**WHAT THE TASK ASKS:** Find and copy each line of the data that includes "agent".

**INPUT DATA:**
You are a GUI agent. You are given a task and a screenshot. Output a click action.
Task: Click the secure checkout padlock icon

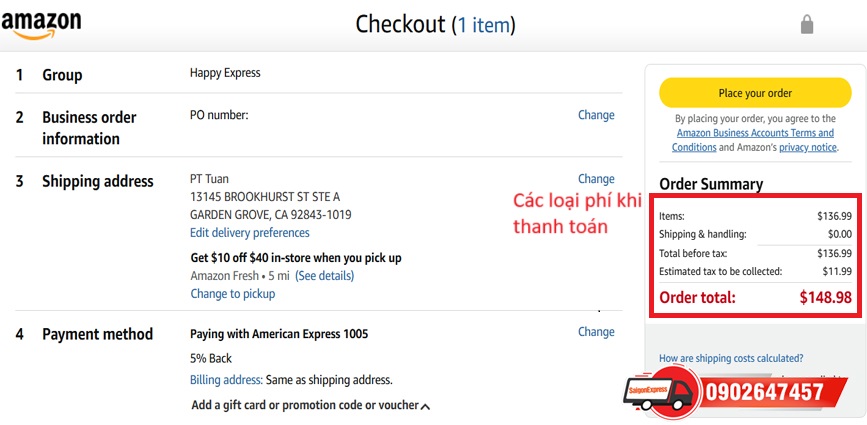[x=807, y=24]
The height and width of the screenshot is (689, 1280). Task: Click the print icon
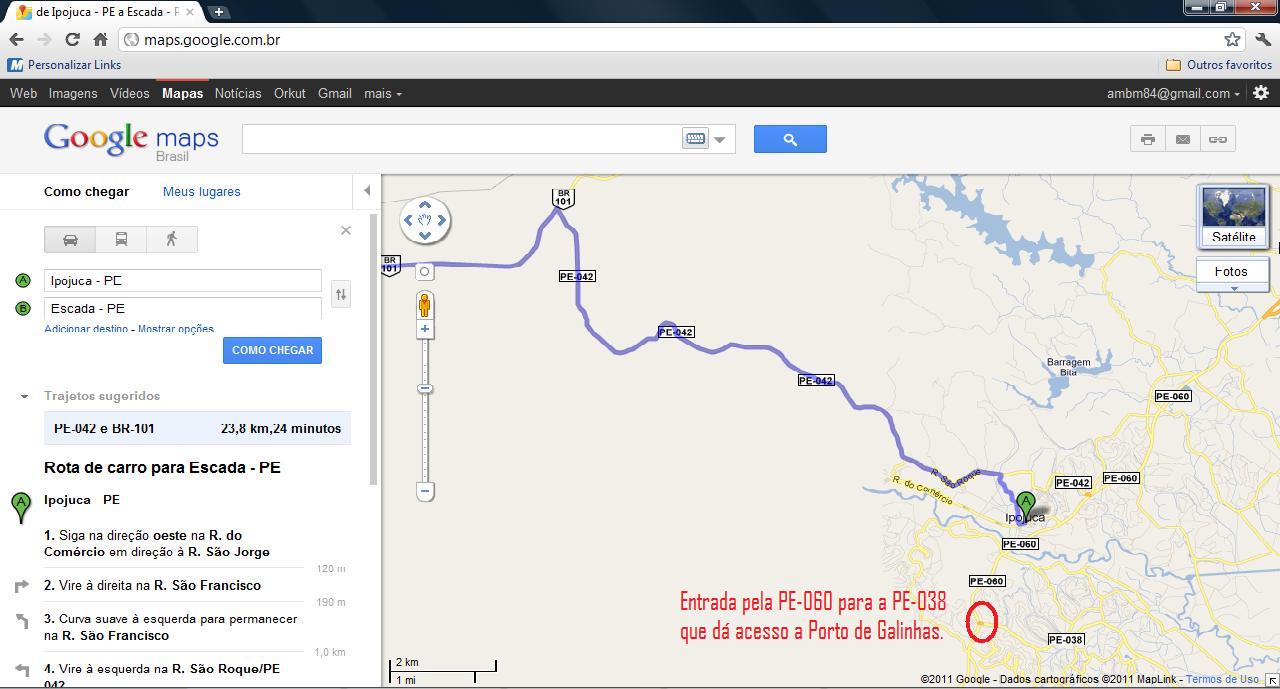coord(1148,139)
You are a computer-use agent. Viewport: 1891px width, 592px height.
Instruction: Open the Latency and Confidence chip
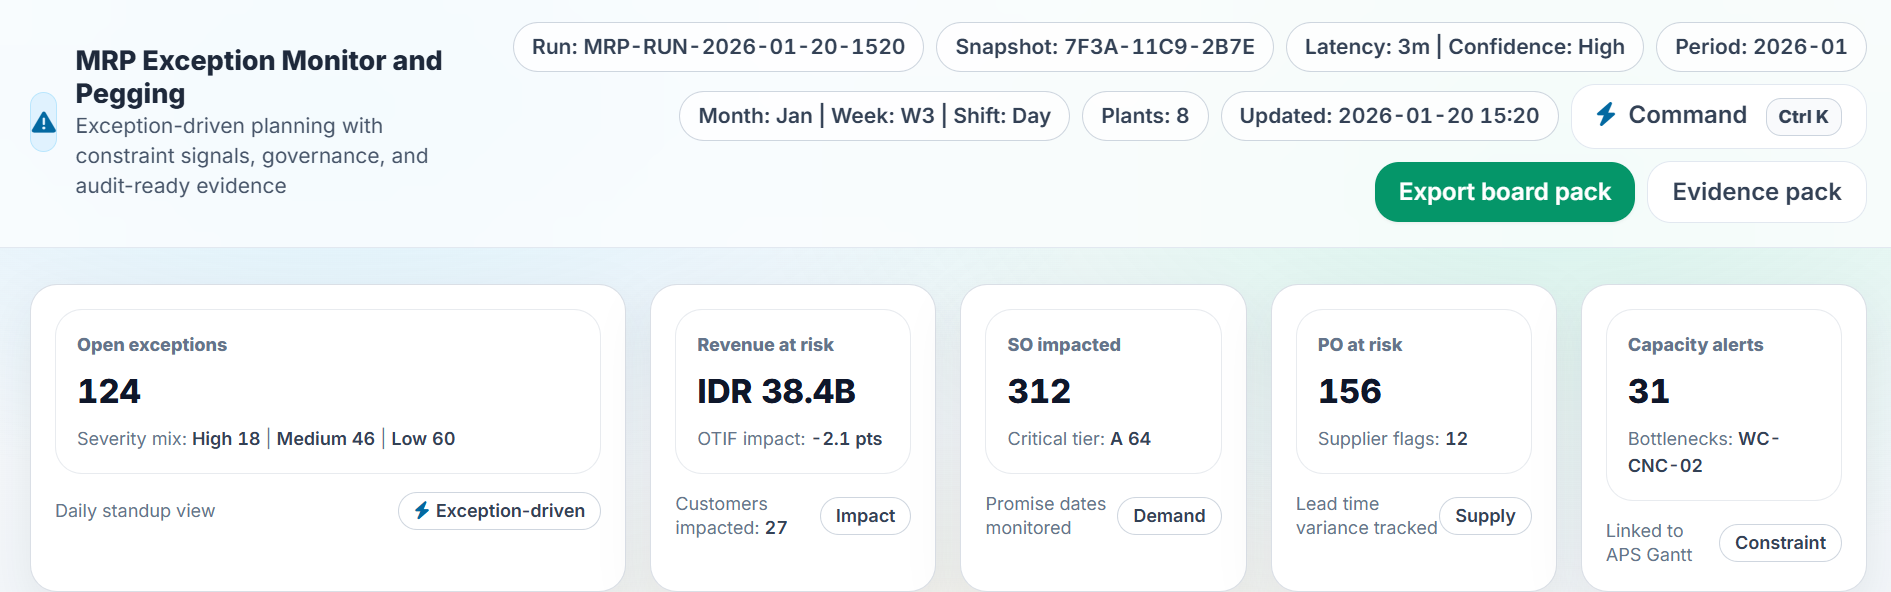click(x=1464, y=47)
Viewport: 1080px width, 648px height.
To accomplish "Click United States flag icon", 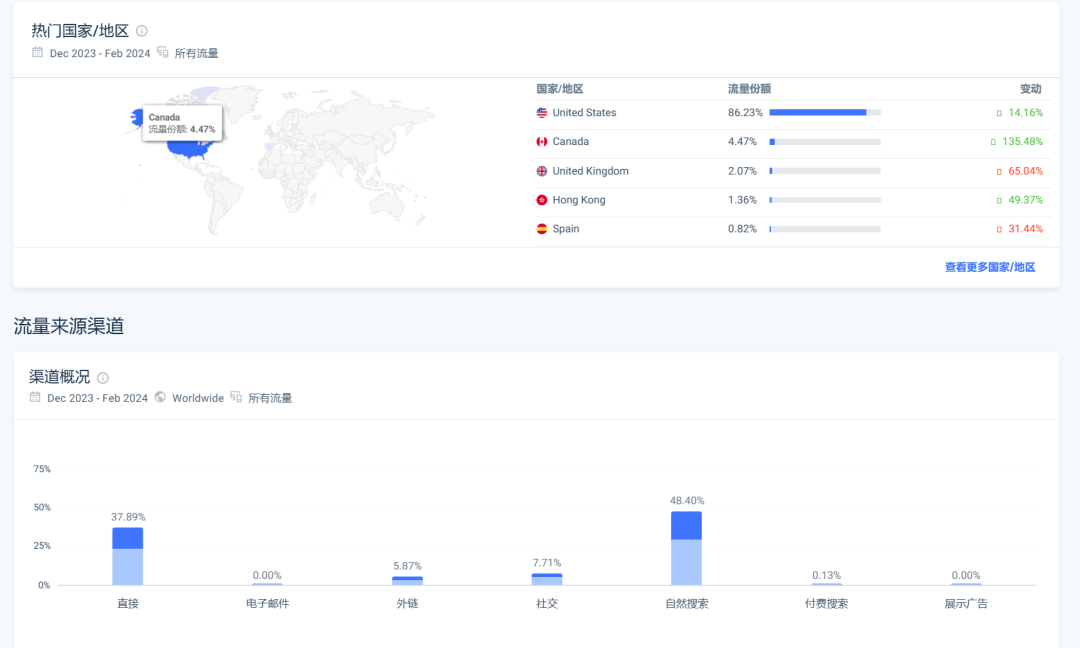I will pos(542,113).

**WRITTEN RESPONSE:**
You are a GUI agent. You are given a task and a screenshot. Output a click action.
You are a computer-use agent. Viewport: 1891px width, 592px height.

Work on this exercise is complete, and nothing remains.